I ask the above thinking the stories below have significantly different meanings:

  • Story A: The majority of the people who made one edit with the Reply Tool and subsequently turned it off were people who had the Reply Tool turned on for them by way of having the Automatically enable most beta features preference activated/enabled.
  • Story B: The majority of the people who made an edit with the Reply Tool and subsequently turned it off were people who explicitly turned on the feature in Beta Features.

  1. https://nbviewer.jupyter.org/github/wikimedia-research/Discussion-tools-analysis-2020/blob/master/Replying-Tool-Adoption-Metrics.ipynb#How-many...
  • @MNeisler do we know what proportion of those "20.4% of people" turned on the tool themselves or whether they had it turned on for them by way of having the Automatically enable most beta features preference activated/enabled?

I don't have the data available at the moment but this can be determined by finding the user's first preference change for that feature recorded in PrefUpdate.
If the user's first recorded action in PrefUpdate is that they turned off the feature then we can assume that it was turned on for them by enabling the Automatically enable most beta features.

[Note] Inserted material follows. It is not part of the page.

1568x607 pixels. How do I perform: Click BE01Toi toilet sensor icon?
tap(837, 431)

This would require an adjustment of the query but it shouldn't be too complicated if we'd like to get that additional detail.

  • @MNeisler do we know what proportion of those "20.4% of people" turned on the tool themselves or whether they had it turned on for them by way of having the Automatically enable most beta features preference activated/enabled?

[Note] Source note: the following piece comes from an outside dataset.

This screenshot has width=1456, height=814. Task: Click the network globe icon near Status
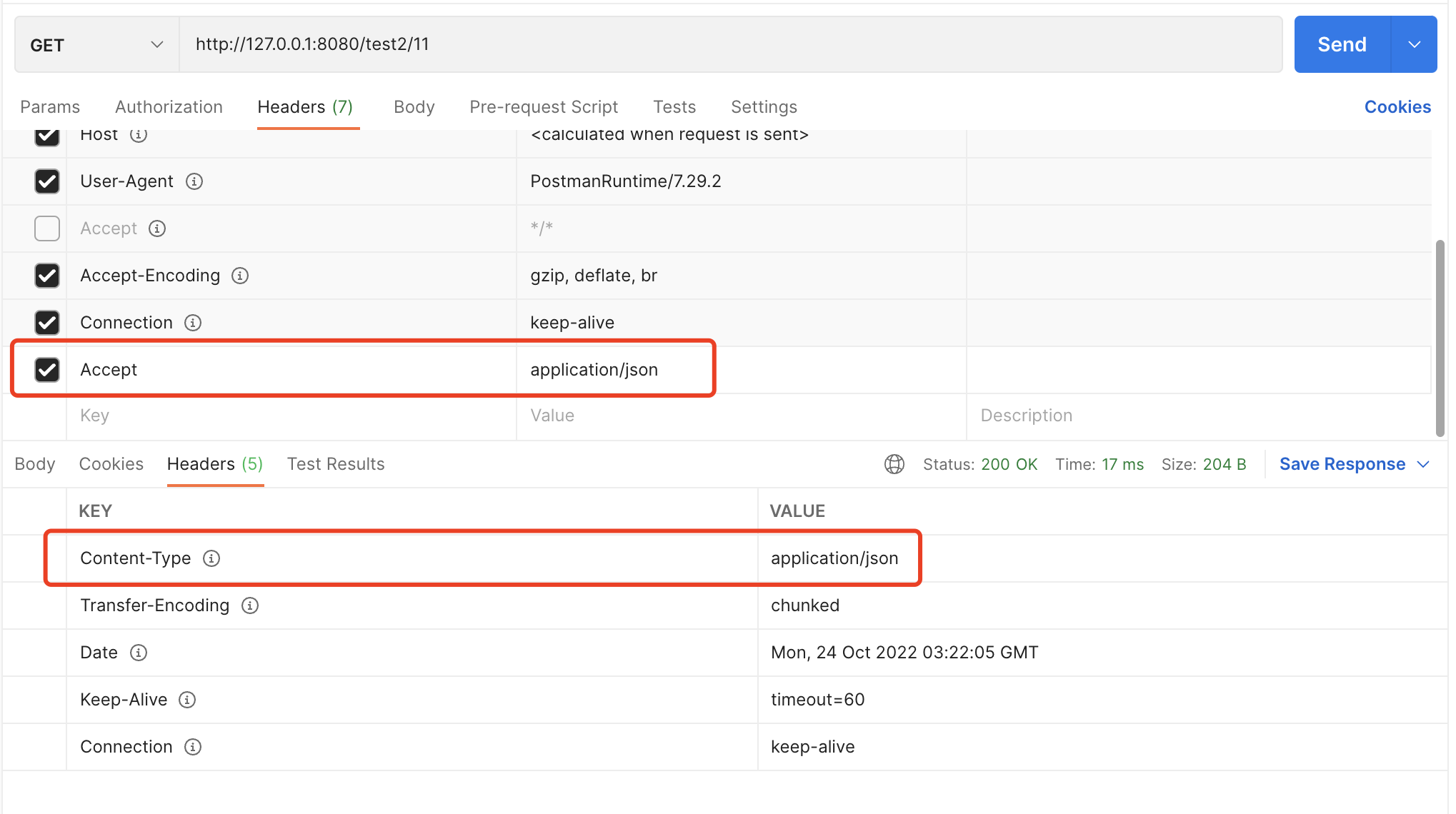(x=894, y=464)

I don't have the data available at the moment but this can be determined by finding the user's first preference change for that feature recorded in PrefUpdate.
If the user's first recorded action in PrefUpdate is that they turned off the feature then we can assume that it was turned on for them by enabling the Automatically enable most beta features.

Understood.

This would require an adjustment of the query but it shouldn't be too complicated if we'd like to get that additional detail.

Yes, can we please? After doing so, this task will be finished.

Here is a breakdown of the reply tool users that turned off the feature after making at least 1 edit. I also modified the query to remove users that turned it on and off multiple times which decreased the overall percentage of reply tool users that turned off the feature after making at least 1 edit to 17.38%.

Overall
Auto Enrolled Reply Tool Users: 3.66%
Explicitly Enrolled Reply Tool Users: 13.72%

By Partner Wiki

wikiAuto Enrolled Reply Tool UsersExplicitly Enrolled Reply Tool Users
arwiki3.62%18.07%
frwiki4.58%11.76%
huwiki2.33%6.98%
nlwiki2.04%18.37%

On a per wiki basis, the highest percent of users that turned the feature off after turning it on was on Arabic Wikipedia (21.69%) and the lowest on Hungarian Wikipedia (9.3%).

According to the data above, the majority of users that turned off the features after making at least 1 edit were those that explicitly turned on the feature in Beta Features. Let me know if you have any questions or any further detail is needed.

Updated notebook

Here is a breakdown of the reply tool users that turned off the feature after making at least 1 edit. I also modified the query to remove users that turned it on and off multiple times which decreased the overall percentage of reply tool users that turned off the feature after making at least 1 edit to 17.38%.

Thank you, Megan and good call to remove people who turned the feature on/off multiple times.

...Let me know if you have any questions or any further detail is needed.

This looks great. I'm going to resolve this.